A importância de Tomás de Aquino para uma perspectiva realista em gnosiologia.
Lucas Pereira Teixeira
É evidente que os filósofos modernos conseguiram avançar em muitos aspectos nas questões filosóficas sobre o conhecimento humano. No entanto, no interior de algumas obras de filósofos como Descartes, Hobbes e Locke, parece haver certa prescindência de alguns fundamentos ou pressupostos básicos dessa temática: por um lado, a independência da realidade externa com relação à consciência é posta de parte; por outro, dispensa-se que aquilo que é conhecido própria e primeiramente são objetos reais e exteriores.
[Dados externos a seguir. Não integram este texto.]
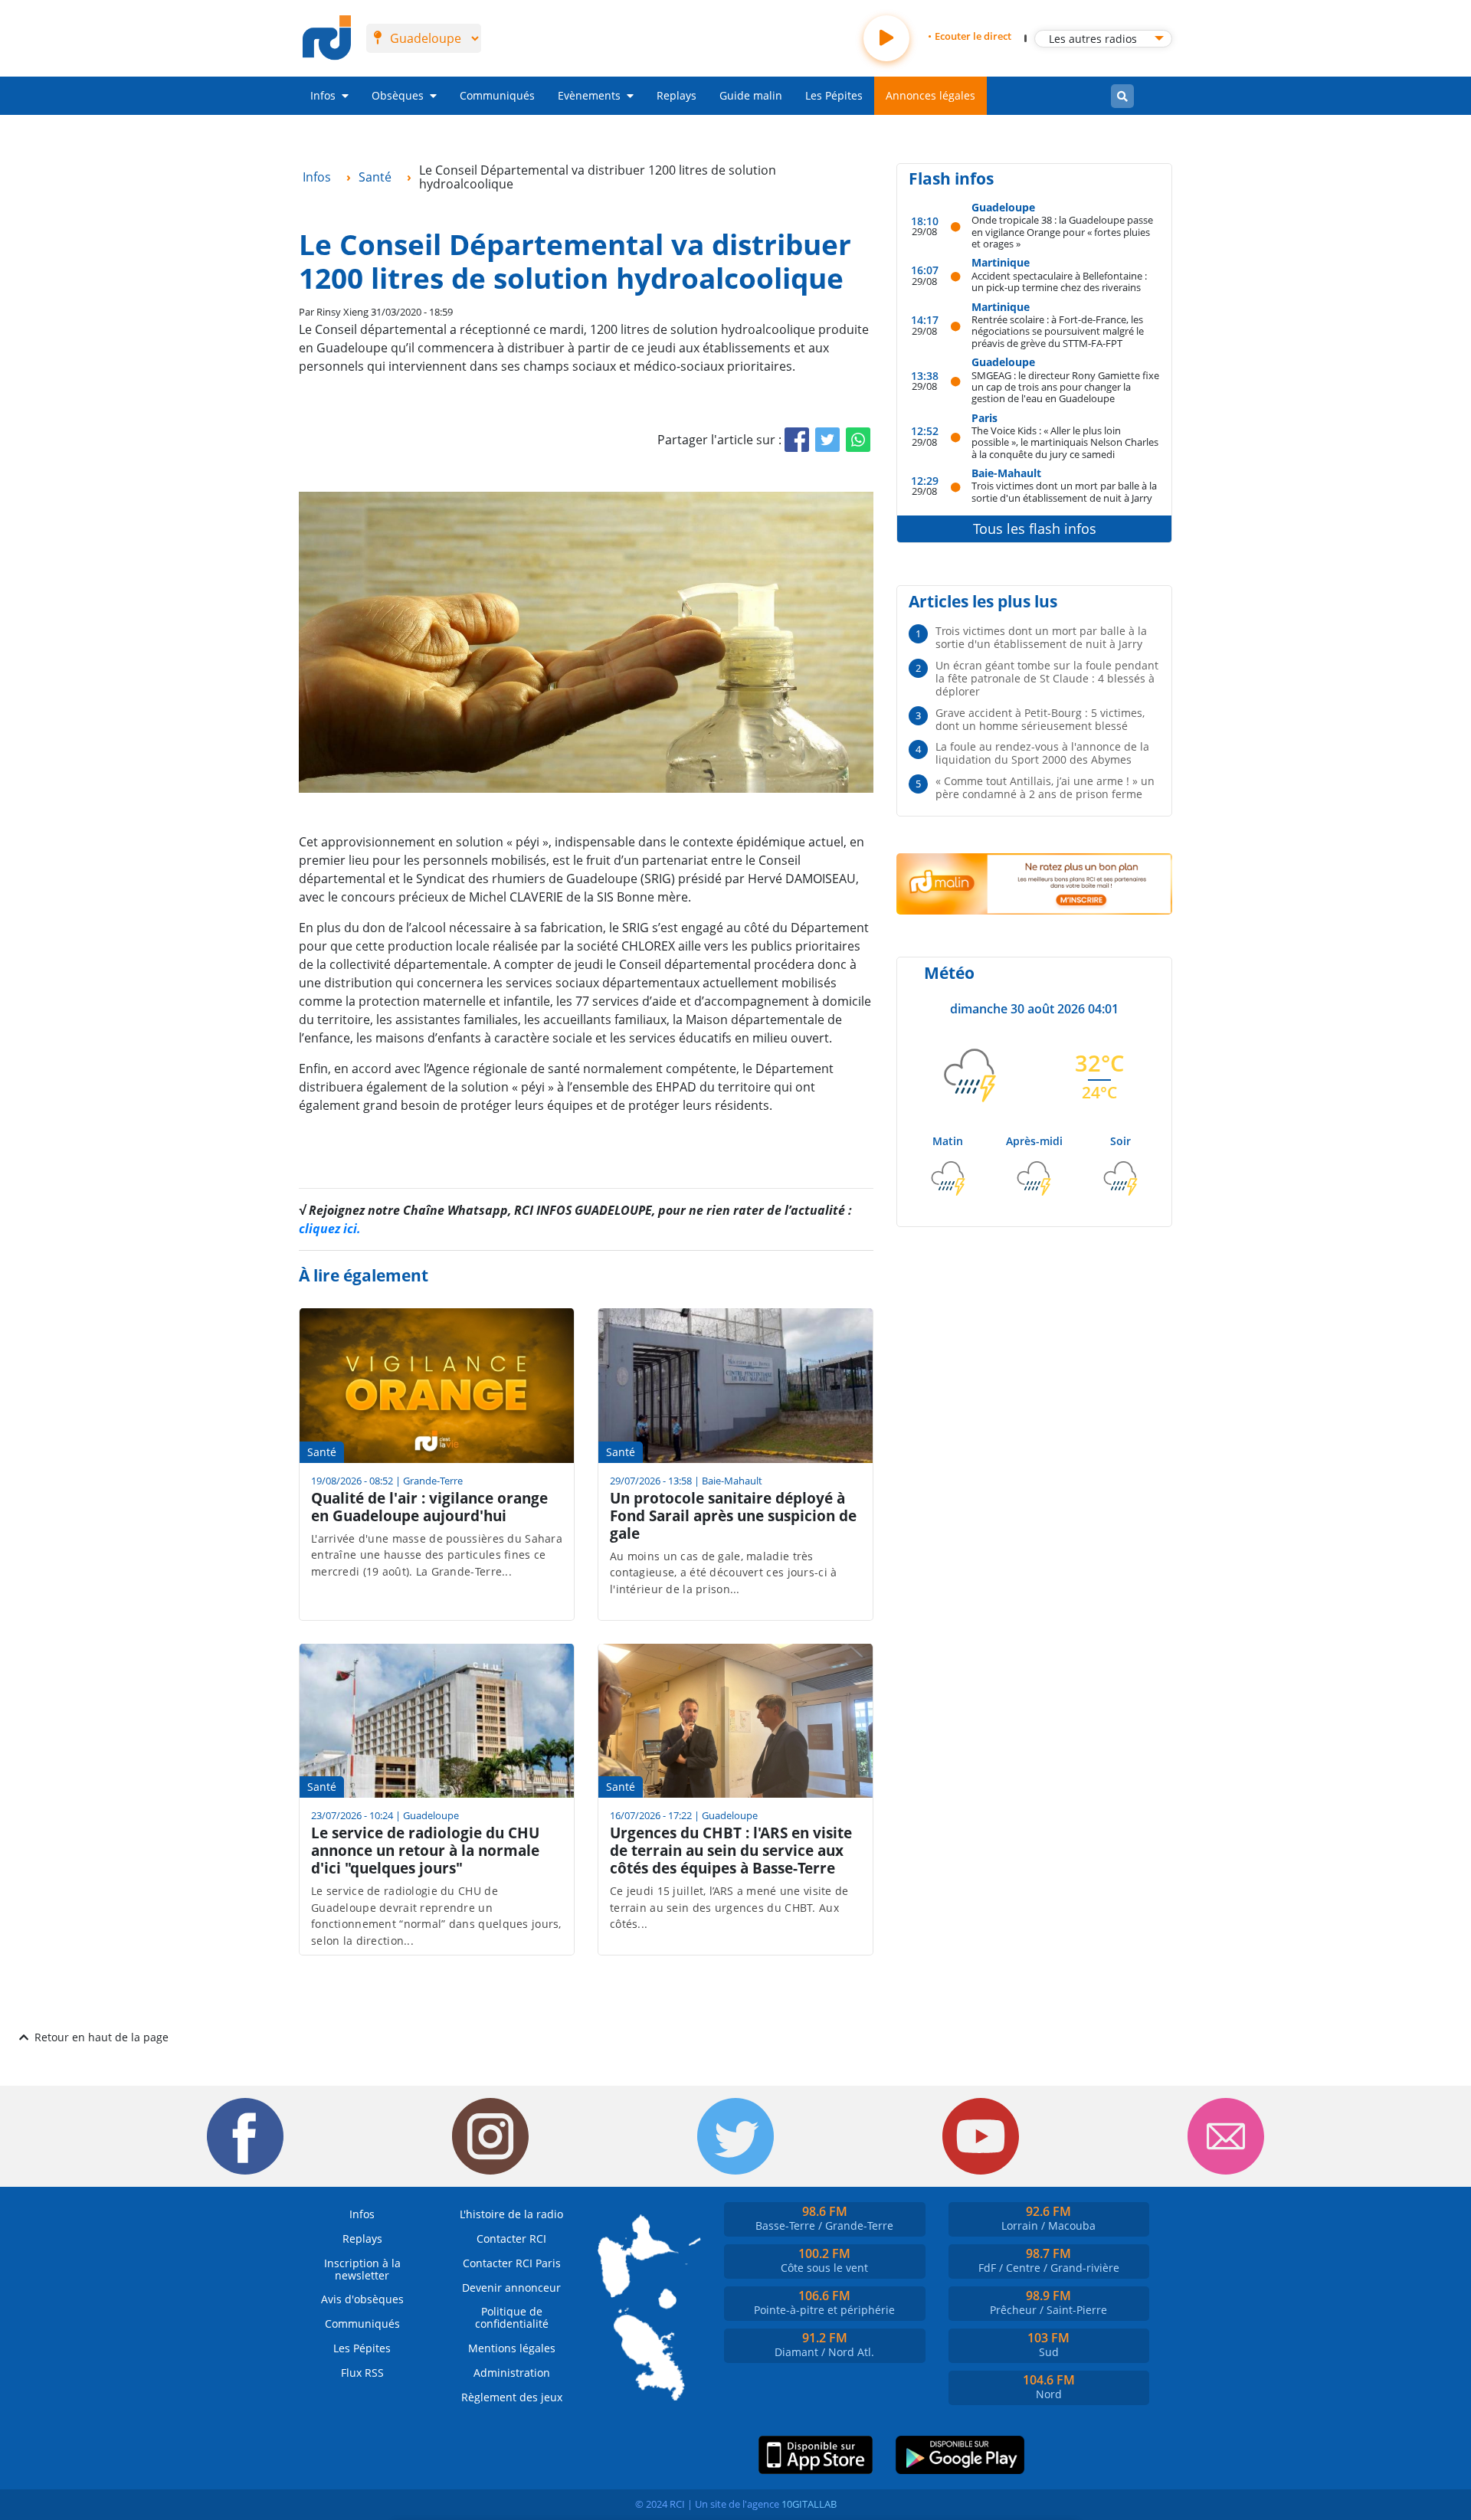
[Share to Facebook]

No período moderno, de modo geral e influente, defendeu-se que a consciência é – primariamente ou, em alguns casos, somente – consciente do “eu” ou das suas próprias ideias. Apesar disso, longe de ter a mesma influência na contemporaneidade, essa postura gnosiológica e metafísica por vezes denominada “idealista”, foi sendo contraposta por outras perspectivas no século XIX e XX. E, claramente, uma dessas perspectivas é o realismo, seja este metafísico, gnosiológico, epistemológico etc. Os filósofos contemporâneos que assumem o realismo filosófico voltam a contextualizar o pressuposto da independência da realidade externa com relação à consciência e também as capacidades cognoscitivas do homem para apreender o real.
A partir dessas considerações, o presente trabalho procura discernir algumas das contribuições filosóficas de Tomás de Aquino para o realismo gnosiológico na filosofia contemporânea. Antes de qualquer discussão mais complexa, este trabalho visa apresentar parte dos aspectos mais elementares da gnosiologia de Tomás, que nem sempre são tratados e esclarecidos com cautela. Para que isso seja cumprido, definimos três objetivos: apresentar, de acordo com Tomás, como ocorre a percepção sensível dos objetos exteriores, destacando sua importância para o ato do conhecimento intelectual; distinguir as principais funções intelectivas para o conhecimento do real; mostrar o papel da espécie inteligível no conhecimento intelectual, ressaltando o seu valor para o realismo filosófico de Tomás de Aquino.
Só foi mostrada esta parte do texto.